Hikâyelerde de esir düşen kahramanların, esirlikten kurtulduktan sonra başka bir kıyafete büründükleri görülmektedir. Örneğin “Şah İsmail”

(Sakaoğlu, 1997: 216) hikâyesinin kahramanı Şah İsmail, atıldığı kuyudan kurtulunca keloğlan kıyafetinde bir değirmenciye çırak olur. Daha sonra da yapılan savaşa alınır. Bahaeddin Ögel’in de belirttiği gibi, Kuzey Türk masal ve destanlarında da kel olmayan normal alpler ve yiğitler, büyük savaşlar ve yarışlar için giderlerken don değiştirip kel oluyorlar ve böylece de ilahî bir güç almış oluyorlardı (2002: 84). “Şah İsmail” hikâyesinde de kahramanın kel kılığına girip savaşa gitmesi buna örnek olabilir.

İşankul ayrıca, kahramanların kıyafet değiştirmelerinin, onların diğer dünyaya sefer ettiklerini ve yeniden doğarak daha yüksek bir makama yükseldiklerini göstermekte olduğunu belirtir: “Kıyafet değiştirme, bir ilahîlik belirtisi olarak düşünülür. Sadece en üst mertebeye ulaşmış olan şaman, bir kıyafetten diğer bir kıyafete geçebilir.” (65). “Şah İsmail” hikâyesinde de kahramanın hapsedilmesi, onun geçirdiği sınavlardan biridir. Kuyudan çıkması, daha öncede değinildiği gibi, kahramanın bir sınavı daha

atlatmasıyla eşdeğerdir ve İşankul’un dediği gibi yeni bir makama geçmesiyle kıyafet de değişir.

Hikâyelerde Arap kılığına giren kızların da varlığına daha önceki bölümlerde değinilmişti. Onların da kıyafet değiştirerek olağanüstü güçlere sahip oldukları söylenebilir. Bunun da ilahîlik belirtisi olduğu düşünülebilir.

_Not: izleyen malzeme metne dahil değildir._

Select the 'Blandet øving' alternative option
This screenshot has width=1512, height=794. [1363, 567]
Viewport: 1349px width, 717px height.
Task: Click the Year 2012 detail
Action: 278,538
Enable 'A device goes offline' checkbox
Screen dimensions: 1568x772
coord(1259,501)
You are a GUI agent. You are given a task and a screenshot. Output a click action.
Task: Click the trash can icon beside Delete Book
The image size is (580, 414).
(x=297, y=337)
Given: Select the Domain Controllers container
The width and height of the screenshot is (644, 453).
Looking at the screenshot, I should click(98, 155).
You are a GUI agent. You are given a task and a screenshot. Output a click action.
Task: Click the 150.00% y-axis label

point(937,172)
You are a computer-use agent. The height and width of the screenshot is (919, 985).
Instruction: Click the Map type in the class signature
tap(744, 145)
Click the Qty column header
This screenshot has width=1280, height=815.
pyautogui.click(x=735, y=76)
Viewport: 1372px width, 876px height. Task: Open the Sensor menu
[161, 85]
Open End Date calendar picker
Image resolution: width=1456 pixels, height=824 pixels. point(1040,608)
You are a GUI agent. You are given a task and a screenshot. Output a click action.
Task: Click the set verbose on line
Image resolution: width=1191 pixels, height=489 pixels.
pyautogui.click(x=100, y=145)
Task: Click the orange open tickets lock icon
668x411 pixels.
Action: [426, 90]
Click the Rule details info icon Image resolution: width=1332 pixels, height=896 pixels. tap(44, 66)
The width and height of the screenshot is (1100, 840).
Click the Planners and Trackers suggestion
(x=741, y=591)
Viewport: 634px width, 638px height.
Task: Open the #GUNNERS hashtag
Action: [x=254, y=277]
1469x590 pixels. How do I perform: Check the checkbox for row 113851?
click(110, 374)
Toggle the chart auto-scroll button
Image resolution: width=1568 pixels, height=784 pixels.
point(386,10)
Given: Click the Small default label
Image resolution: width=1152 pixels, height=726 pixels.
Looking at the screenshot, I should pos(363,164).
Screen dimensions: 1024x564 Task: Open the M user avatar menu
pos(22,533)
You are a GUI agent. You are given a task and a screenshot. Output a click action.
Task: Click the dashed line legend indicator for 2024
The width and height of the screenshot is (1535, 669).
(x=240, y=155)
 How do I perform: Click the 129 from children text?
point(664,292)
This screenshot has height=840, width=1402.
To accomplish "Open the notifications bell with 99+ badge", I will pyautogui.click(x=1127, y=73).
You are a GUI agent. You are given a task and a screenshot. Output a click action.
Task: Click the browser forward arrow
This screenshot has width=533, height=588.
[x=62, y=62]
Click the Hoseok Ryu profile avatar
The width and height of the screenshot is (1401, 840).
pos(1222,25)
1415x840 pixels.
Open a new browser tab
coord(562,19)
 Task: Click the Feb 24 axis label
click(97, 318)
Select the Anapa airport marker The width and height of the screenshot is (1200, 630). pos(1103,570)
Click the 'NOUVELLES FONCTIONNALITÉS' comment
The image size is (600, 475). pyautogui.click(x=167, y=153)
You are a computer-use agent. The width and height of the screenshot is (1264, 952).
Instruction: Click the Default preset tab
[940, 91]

Sonuç olarak incelenen hikâyelerde de görüldüğü gibi, mitolojik metinlerde geçen don değiştirme, hikâyelerde daha realist çizgidedir. Ancak hikâyelerde cadı, pir gibi olağanüstü güçleri olan kahramanlarda mitik manada don değiştirme görülmektedir. Bunun da, onların iyi ve kötü iyeleri simgelemesinden, dolayısıyla her çeşit kılığa girebilmelerinden ileri geldiği söylenebilir.